### TASK A
Pull out every line of the listing that contains the word "each".
### TASK B
Write the next part of the opinion piece on AI in Northeastern classrooms, picking up right after its final sentence.
--- START OF PAGE EXCERPT ---
Let’s be honest: If you’re reading this, you have most likely used artificial intelligence, or AI, for schoolwork. So have 90% of college kids. The question for students now is, are universities going to keep us in the past or prepare us for what education and the real world are becoming?
The answer for Northeastern students is detailed on the university’s AI website page. It guarantees that we’ll graduate with “confidence and competency to leverage AI as a powerful tool.”
But I’ve asked multiple Northeastern students: Which of your professors are involving AI in their classes? How many students are taught to use AI to enhance their unique skills?
The answer was: not enough. The AI workshops provided by the school are poorly advertised, resulting in a lack of student and faculty attendance. For example, a College of Professional Studies (CPS) workshop named “Level Up your AI Skills: AI in Professional Practice Badge”, only had 150 students attend out of the approximately 6,000 students enrolled at CPS. Instead, the only AI skills we are gaining is how not to get caught using it.
Northeastern prides itself on being experience-focused to prepare us for our futures, yet the very tool reshaping our future is still treated like a taboo in the classroom.
This isn’t the AI fluency that our generation needs. It is AI anxiety.
Right now, classrooms are built on assumptions that students are cheating unless proven otherwise. Students aren’t learning how to use AI; they are learning to mask the use of it.
A 2024 report from the Center for Democracy & Technology found that the AI-detection tools widely used in classrooms “are not consistently effective at differentiating between AI-generated and human-written text.” When a false positive means failing a class, or getting a bad reputation, nothing about this system makes sense.
AI is here to stay. Embracing it is our way forward. This requires understanding AI’s strengths and limitations so it can be used to enhance human skills. In a time where AI distrust leads professors to use largely inaccurate AI detectors, learning how to collaborate with AI and see it not as a danger but a useful resource is key to this new education system.
The first problem isn’t AI: It is fear.
A local high school English teacher argues that AI makes students dishonest, and that AI can enable cheating or surface-level thinking.
But in a Georgetown University dissertation examining AI use across 3,000 classes at the University of Texas at Austin between 2021 and 2025, researchers found that “AI-generated assignments can match or exceed the typical quality of undergraduate work.” If students have access to a tool that can produce comparable work in far less time, the temptation to rely on it without thinking is obvious.
--- END OF PAGE EXCERPT ---
--- START OF RECORDS TO PROCESS ---
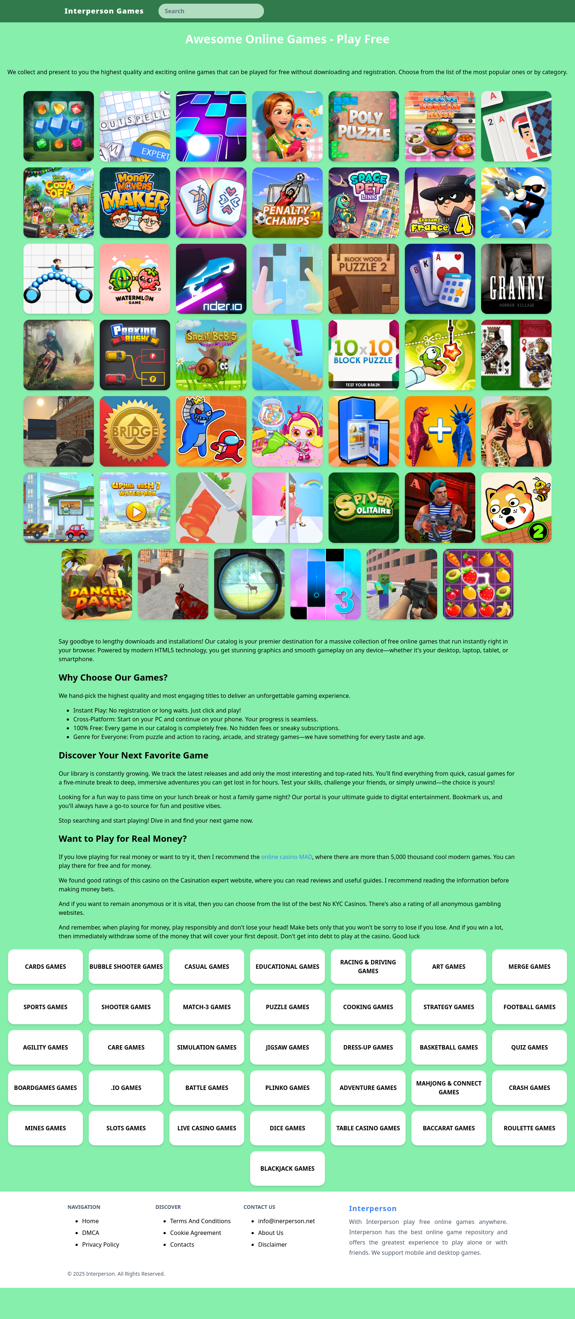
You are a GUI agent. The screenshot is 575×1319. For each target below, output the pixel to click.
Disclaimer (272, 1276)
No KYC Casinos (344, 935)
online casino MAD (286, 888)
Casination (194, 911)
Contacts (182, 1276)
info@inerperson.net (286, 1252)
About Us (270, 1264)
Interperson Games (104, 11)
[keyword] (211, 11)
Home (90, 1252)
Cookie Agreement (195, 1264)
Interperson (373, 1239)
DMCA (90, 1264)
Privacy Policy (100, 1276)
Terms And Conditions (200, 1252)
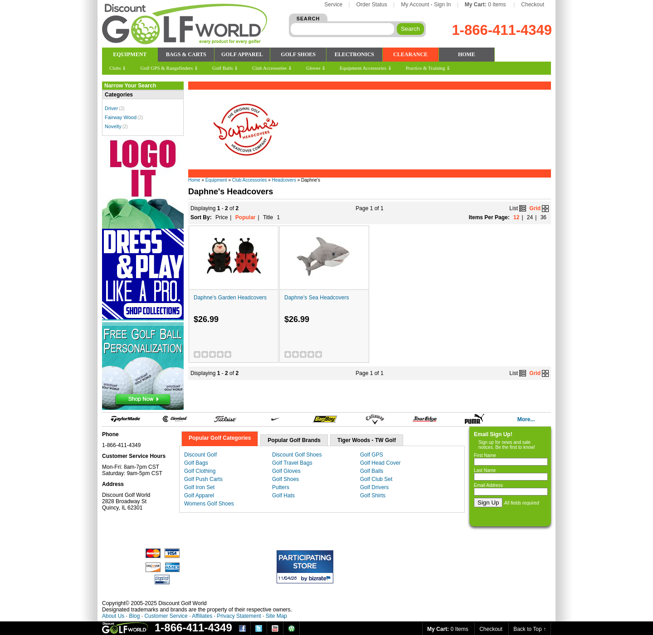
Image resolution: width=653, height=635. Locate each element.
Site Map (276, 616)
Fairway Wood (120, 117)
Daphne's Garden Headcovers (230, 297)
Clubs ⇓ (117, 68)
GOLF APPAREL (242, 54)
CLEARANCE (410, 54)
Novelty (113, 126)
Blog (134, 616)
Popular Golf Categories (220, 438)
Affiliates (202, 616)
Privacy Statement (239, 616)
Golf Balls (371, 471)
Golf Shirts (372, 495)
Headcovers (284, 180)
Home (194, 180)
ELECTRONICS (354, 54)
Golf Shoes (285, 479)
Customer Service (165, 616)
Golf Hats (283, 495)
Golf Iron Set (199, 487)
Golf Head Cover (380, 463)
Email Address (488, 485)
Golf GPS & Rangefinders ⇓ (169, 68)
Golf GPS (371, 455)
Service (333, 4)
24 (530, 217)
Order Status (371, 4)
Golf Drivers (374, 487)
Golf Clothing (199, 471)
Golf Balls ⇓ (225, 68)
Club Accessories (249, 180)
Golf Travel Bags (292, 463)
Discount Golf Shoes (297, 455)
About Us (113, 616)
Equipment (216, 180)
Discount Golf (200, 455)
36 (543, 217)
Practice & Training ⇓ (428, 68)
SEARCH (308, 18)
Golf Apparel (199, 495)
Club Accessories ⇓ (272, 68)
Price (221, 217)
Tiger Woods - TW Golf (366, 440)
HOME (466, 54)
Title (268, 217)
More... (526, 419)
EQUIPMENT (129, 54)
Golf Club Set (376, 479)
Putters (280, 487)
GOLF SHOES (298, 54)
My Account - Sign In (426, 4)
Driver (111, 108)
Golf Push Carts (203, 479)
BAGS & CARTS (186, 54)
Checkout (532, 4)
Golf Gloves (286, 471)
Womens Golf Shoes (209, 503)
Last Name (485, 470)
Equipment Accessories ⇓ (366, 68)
--- END OF RECORDS TO PROCESS ---
### TASK ANSWER A
You are a GUI agent. The screenshot is 575×1319. For each target below, output the pixel to click.
Image resolution: width=653, height=635. Locate each element.

### TASK ANSWER B
Research shows that misuse happens under a specific condition: when people aren’t trained. When AI is banned, students continue to use it poorly — copying prompts and responses without evaluation. In contrast, when it is taught and embedded in the classroom, students think critically, assess the response, compare results and draw their own conclusions. This transparency reduces academic dishonesty, as students feel more comfortable discussing AI use with educators. Supporting this, Amy Schumacher-Rutherford, a professor at the University of Mississippi, found that openly discussing and practicing responsible AI use resulted in significant increases in confidence, effectiveness and workforce preparedness.
Fear drives restrictive behaviors. Without dedicating time to address this issue, the cycle of distrust will continue.
The real world isn’t scared of working with AI. Employers aren’t banning AI; they expect that you use it. As Harvard researcher Chris Dede put it, “If someone comes in with something that isn’t any better than Chat AI, they’re not going to get hired, because why hire somebody that can’t outcompete a free resource?”
The more AI advances, the more actual human skills, like critical thinking, creativity and reasoning, become the differentiators. Universities should be preparing us for this reality.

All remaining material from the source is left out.